A successful anti-arthritic agent should have multiple low level activities that address a range of disease drivers while avoiding the serious side effects that frequently accompany massive disruption of major biochemical pathways such as total Cox-2 inhibition.

The current in vitro study has shown that GLME has a range of activities that the vascular theory of osteoarthritis causation predicts as desirable for disease treatment. These include anti-inflammatory activity through its inhibition of TNFa, PGE2, Cox-2 and PLA2 in addition to its anti-oxidant activity. It is not critical for these activities to be at extremely high levels. In fact it is advantageous from the perspective of a low side effect profile that they should not be so. It is the multiplicity of activities that is of greater importance. In addition to anti-inflammatory activity, GLME also has in vitro activities that can reduce thrombotic risk (decreased PLA2 and cholesterol biosynthesis inhibition activity in addition to decreased platelet aggregability – that is also assisted through cholesterol biosynthesis inhibition) and enhance the removal of blood clots (mild fibrinolytic activity).

The results obtained in this study indicate that GLME has in vitro activities in key areas associated with arthritis pathophysiology. In addition, across the range of in vitro tests performed in this comparative study, Healtheries BiolaneT green lipped mussel extract demonstrated a more extensive range of potential anti-arthritic activities in comparison to the other agents tested.

It is important to note that these results apply specifically to BiolaneT Green Lipped Mussel Extract and can not be extrapolated to include other green lipped mussel extracts.

Advisory: This is not intended for the diagnosis or treatment of medical complaints.
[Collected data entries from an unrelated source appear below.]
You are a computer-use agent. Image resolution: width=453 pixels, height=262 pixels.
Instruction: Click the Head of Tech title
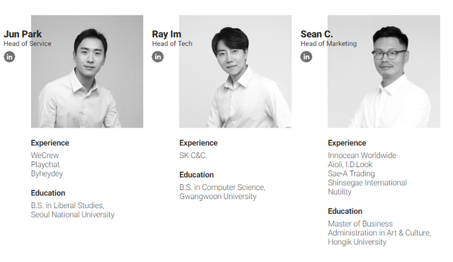coord(172,44)
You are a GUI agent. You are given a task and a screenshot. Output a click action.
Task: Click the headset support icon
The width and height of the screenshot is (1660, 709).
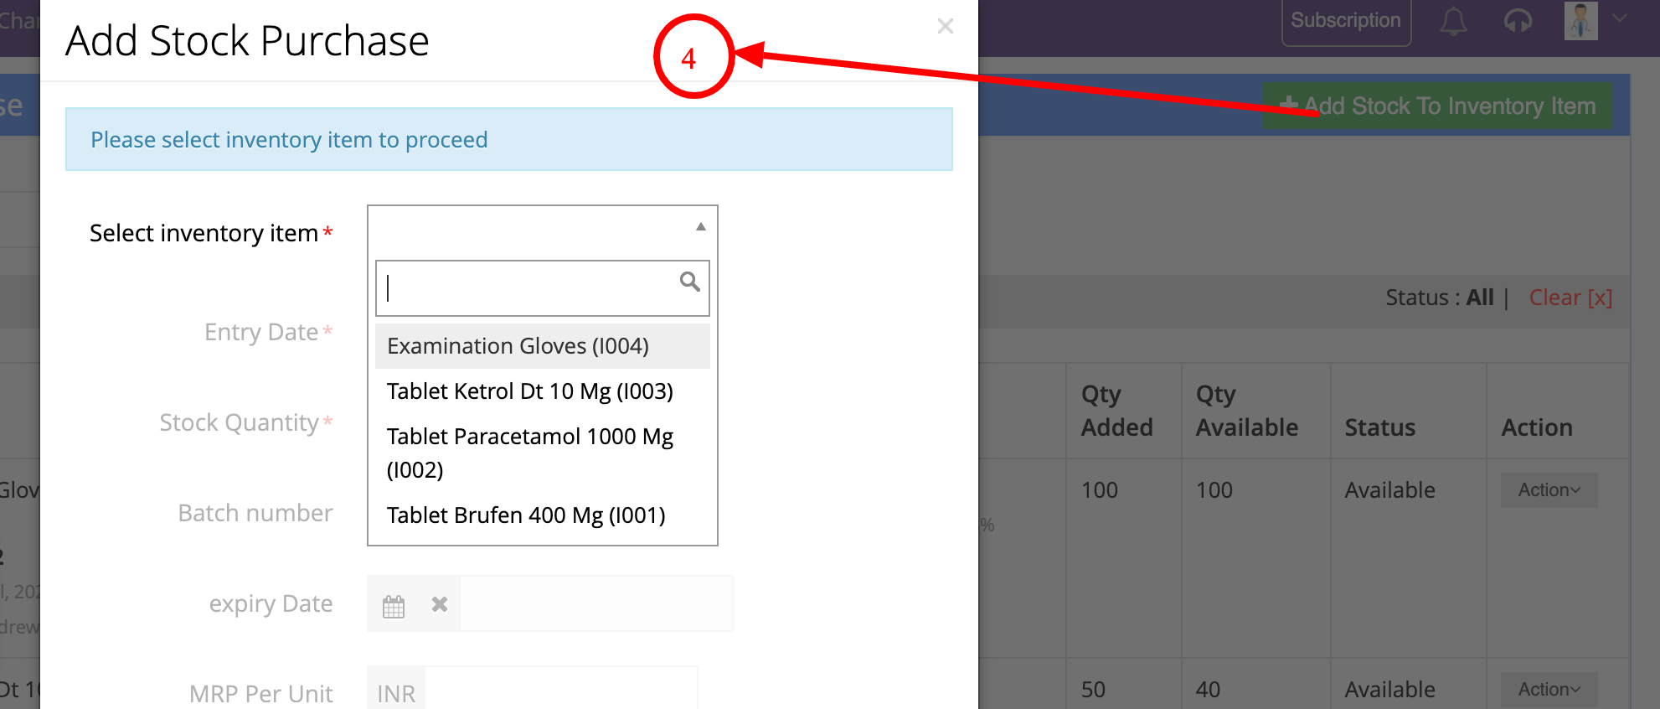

It is for information purposes only.

Kendall RV, Lawson JW, Hurley LA. New research and a clinical report on the use of Perna canaliculus (Biolane) in the management of arthritis. Townsend Letter for Doctors and Patients, July 2000; 99-111


This paper includes the results of a laboratory research into the mechanisms of action of the mussel extract and also those from a 4-year clinical study involving 120 patients suffering osteo arthritis. The results, which originate from a university and also a clinical practice in the USA are once again excellent and fully support all the earlier positive data for the product.

Sixty-four males and fifty-six females made up this group with most patients in the age group of 60-70. Several of them had been referred total knee replacement. All patients in the study were provided information on the use of Green Lipped Mussel (GLM) for degenerative joint disease. They were advised that GLM Extract had been shown to have an anti-inflammatory effect equal to that of Indocin but more importantly it had a nutritive metabolic effect. The importance of mucopolysacharrides (glycosaminoglycans) in the formation of basic proteoglycans cartilage was stressed.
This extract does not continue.